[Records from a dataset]

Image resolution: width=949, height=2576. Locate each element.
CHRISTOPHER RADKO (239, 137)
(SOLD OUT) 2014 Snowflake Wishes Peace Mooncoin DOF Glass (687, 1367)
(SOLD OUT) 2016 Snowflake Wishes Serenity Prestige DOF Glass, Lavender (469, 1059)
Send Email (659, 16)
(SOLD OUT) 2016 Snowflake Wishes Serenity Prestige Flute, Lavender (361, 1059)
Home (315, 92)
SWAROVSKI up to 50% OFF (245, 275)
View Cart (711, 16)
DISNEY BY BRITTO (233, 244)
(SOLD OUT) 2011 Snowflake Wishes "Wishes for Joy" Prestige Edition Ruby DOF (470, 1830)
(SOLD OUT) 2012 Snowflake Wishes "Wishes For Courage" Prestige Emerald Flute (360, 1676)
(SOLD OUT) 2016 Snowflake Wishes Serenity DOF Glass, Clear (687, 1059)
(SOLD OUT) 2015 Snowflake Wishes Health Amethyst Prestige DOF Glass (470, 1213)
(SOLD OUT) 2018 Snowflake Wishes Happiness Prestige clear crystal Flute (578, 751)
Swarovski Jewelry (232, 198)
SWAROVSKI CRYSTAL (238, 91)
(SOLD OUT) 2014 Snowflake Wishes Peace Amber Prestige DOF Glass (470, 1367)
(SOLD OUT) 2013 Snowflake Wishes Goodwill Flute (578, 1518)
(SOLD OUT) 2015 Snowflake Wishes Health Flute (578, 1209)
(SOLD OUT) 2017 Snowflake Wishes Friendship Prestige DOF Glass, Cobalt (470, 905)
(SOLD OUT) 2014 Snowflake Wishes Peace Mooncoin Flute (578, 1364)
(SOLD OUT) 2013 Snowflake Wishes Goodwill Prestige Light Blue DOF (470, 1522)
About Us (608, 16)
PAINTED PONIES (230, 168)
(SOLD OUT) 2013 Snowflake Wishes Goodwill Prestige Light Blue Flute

> [Activity]:
State the number of lines in these entries that include the string "Goodwill". Provide nothing beyond that number.

> [Response area]:
3